Published Nov. 14, 2008
Junior Palwasha Khan might seem far removed from the recent violence in Pakistan that has made headlines and sparked intervention by the U.S. military.
Yet for Khan, the president of the South Asian Student Association at MU and whose extended family resides largely in Pakistan, the fighting has hit close to home.
"My cousin owns a business, and there was a riot in front of his store," Khan said.
Kahn's cousin was accidentally stabbed during the incident. And though she said her cousin recovered, there is uncertainty if Pakistan will recover.
MU political science professor Paul Wallace, who has taught courses about South Asia for 40 years and has traveled to Pakistan before, said everything is coming to a head right now in the country.
The virtual collapse of Pakistan's security and economic foundations shocked the world and now threatens to undermine the anti-terrorism funding and manpower the U.S. government has invested in the region.
But the Taliban's resurgence, as well as its role in the fighting in Pakistan, can be traced to U.S. actions.
"The U.S. threw the Taliban out of Afghanistan, so the Taliban went to Pakistan," Wallace said.
The violence in Federally Administered Tribal Area and North West Frontier Province, which has driven people into a state of fear and confusion, is only one issue currently threatening to unravel Pakistan. As Pakistan's military, which has become synonymous in Pakistan with American and NATO forces, fights to secure its borders, the nation's new democratic government is seeking to provide economic stability in a time when Pakistan has been hit hard by the international economic crisis.
In Wallace's estimation, Pakistan needs roughly $10 billion - it is requesting $9 billion from the International Monetary Fund.
Senior Furqaan Sadiq visited his family in Pakistan last December.
When he was there, he said he noticed that food prices, especially for grain and meat, two staples of the Pakistani diet, had risen dramatically.
"People are frustrated," Sadiq said. "In desperate situations, people will do desperate things. They will cling to whoever will champion their cause."
Khan said, from what she has witnessed and heard in the region, the country faces a desperate situation.

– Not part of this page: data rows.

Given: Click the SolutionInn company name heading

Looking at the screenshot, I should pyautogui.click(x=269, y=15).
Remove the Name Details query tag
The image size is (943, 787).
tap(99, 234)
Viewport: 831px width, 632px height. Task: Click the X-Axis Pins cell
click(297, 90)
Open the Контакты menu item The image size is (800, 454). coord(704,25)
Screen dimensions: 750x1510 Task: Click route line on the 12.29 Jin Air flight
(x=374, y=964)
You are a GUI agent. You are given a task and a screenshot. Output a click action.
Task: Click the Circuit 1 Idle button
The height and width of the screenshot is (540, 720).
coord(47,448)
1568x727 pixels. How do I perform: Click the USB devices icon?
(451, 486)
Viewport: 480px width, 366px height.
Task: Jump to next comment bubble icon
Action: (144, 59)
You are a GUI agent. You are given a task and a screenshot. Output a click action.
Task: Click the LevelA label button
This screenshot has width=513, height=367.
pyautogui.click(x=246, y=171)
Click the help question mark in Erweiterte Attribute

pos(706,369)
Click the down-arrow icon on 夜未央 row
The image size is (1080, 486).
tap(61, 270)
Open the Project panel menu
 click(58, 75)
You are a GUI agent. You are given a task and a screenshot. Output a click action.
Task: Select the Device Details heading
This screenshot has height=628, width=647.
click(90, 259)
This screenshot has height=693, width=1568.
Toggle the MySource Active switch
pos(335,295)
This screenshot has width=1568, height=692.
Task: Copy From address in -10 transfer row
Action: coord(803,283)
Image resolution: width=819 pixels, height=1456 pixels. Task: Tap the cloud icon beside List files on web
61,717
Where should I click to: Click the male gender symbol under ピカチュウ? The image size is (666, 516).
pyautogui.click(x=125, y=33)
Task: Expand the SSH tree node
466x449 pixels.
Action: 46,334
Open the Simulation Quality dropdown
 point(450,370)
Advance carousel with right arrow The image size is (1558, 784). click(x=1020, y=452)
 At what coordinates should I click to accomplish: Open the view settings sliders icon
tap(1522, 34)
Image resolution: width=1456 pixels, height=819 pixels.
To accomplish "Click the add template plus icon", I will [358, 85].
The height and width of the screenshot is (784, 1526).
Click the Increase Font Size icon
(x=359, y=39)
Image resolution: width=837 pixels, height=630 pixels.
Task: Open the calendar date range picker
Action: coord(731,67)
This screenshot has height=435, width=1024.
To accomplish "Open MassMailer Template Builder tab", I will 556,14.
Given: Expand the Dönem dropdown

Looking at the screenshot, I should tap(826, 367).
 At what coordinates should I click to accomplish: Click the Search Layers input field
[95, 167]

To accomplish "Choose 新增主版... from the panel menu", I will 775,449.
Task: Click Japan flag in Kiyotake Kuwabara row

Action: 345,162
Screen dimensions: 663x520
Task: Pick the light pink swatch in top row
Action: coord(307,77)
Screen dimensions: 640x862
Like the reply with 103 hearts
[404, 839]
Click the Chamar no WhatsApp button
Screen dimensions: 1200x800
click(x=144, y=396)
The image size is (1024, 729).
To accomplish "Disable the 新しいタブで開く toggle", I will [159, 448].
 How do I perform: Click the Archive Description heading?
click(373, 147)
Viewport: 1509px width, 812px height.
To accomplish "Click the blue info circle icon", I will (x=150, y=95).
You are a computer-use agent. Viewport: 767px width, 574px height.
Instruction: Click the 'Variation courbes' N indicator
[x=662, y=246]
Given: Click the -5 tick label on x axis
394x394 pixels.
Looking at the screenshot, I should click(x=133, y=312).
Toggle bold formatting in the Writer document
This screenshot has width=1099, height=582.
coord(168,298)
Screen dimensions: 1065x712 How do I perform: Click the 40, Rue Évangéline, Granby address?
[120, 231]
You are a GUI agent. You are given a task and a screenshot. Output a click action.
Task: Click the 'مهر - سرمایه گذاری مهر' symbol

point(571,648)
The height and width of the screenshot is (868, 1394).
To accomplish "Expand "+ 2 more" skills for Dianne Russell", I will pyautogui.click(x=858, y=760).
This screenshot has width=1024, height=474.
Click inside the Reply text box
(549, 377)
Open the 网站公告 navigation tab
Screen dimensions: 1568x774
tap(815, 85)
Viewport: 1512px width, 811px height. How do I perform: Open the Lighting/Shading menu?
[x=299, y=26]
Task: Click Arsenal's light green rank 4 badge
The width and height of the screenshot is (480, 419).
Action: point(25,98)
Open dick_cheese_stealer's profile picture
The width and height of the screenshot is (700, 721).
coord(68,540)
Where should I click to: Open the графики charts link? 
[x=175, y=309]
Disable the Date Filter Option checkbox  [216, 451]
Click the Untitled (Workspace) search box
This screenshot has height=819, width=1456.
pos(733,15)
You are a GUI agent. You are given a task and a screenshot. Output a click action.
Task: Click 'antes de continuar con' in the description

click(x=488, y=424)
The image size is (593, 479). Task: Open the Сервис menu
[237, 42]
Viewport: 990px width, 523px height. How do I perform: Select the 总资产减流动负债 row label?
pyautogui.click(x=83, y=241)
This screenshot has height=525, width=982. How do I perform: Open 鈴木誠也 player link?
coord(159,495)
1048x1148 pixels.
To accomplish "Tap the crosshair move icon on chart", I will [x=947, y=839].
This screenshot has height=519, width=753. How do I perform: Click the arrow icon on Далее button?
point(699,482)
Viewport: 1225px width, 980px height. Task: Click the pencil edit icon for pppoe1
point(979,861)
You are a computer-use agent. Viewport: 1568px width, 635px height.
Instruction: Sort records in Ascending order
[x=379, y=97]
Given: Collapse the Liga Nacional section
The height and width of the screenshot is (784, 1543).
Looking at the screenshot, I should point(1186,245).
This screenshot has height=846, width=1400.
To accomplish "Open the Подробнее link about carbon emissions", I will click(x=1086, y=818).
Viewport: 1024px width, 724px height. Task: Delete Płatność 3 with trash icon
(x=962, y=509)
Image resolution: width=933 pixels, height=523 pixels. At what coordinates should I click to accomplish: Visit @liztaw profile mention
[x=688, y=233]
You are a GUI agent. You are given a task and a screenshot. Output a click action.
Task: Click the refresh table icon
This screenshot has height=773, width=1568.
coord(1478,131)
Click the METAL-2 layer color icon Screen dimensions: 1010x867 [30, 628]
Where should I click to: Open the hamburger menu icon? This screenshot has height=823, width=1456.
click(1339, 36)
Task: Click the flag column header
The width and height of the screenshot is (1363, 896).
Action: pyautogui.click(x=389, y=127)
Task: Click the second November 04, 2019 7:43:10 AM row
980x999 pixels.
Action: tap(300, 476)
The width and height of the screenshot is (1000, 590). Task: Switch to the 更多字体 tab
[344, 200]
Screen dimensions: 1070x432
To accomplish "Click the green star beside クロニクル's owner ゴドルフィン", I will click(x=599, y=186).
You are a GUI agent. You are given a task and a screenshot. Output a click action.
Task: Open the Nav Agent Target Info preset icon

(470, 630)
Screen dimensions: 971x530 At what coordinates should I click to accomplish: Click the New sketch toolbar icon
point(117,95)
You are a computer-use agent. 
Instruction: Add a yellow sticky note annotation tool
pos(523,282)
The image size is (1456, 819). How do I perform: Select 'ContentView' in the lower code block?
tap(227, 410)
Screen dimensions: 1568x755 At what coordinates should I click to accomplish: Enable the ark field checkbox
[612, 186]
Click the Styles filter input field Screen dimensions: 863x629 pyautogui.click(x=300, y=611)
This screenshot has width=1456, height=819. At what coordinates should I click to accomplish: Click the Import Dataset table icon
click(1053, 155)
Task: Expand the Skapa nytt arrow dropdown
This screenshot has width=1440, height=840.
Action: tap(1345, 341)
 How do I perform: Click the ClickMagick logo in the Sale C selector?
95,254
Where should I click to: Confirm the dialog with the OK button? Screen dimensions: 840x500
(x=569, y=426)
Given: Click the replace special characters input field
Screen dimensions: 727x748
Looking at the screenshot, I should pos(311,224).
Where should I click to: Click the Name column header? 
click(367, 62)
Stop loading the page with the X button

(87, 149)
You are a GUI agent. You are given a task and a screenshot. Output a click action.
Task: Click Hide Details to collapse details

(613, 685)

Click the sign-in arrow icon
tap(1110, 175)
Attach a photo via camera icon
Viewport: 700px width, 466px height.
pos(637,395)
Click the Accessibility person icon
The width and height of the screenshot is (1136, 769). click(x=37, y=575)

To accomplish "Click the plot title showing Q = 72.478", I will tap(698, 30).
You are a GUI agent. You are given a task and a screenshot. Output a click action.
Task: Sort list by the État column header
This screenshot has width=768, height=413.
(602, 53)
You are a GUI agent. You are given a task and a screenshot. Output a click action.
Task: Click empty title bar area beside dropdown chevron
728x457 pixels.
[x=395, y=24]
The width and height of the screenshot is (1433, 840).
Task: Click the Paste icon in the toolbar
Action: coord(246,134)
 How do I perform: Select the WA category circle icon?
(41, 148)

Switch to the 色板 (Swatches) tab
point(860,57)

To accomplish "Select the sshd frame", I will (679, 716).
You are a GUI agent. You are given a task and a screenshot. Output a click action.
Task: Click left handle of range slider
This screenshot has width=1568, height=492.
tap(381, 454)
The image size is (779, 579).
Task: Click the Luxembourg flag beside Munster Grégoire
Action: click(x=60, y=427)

"People are literally starving to death, holding their children and watching their child die," Khan said.
Sadiq said students in America are beginning to understand the situation.
"There has been a resurgence of college students who want to know more," Sadiq said. "It's changing in the direction of more enlightened individuals."
As military intervention seems increasingly futile and ineffective, Khan and Sadiq agree that understanding could come from better education in Pakistan.
"Education is the first step to humanity," Khan said. "If Pakistan would stop funding so much to the army, and more to education and building schools, then that can get people to understand. It's hard to understand other cultures when all they know is their own."
Khan is working to create more understanding of the situation in Pakistan among MU students. As the head of the South Asian Student Association, she said she would look to plan events on campus to raise awareness.
Wallace maintained that the outcome of the situation would ultimately be one with international implications.
"Although I don't see this happening, if the Taliban or al-Qaeda gained control of Pakistan, they would also have control of nuclear weapons," Wallace said. "This is not just a problem for Pakistan, but for the world."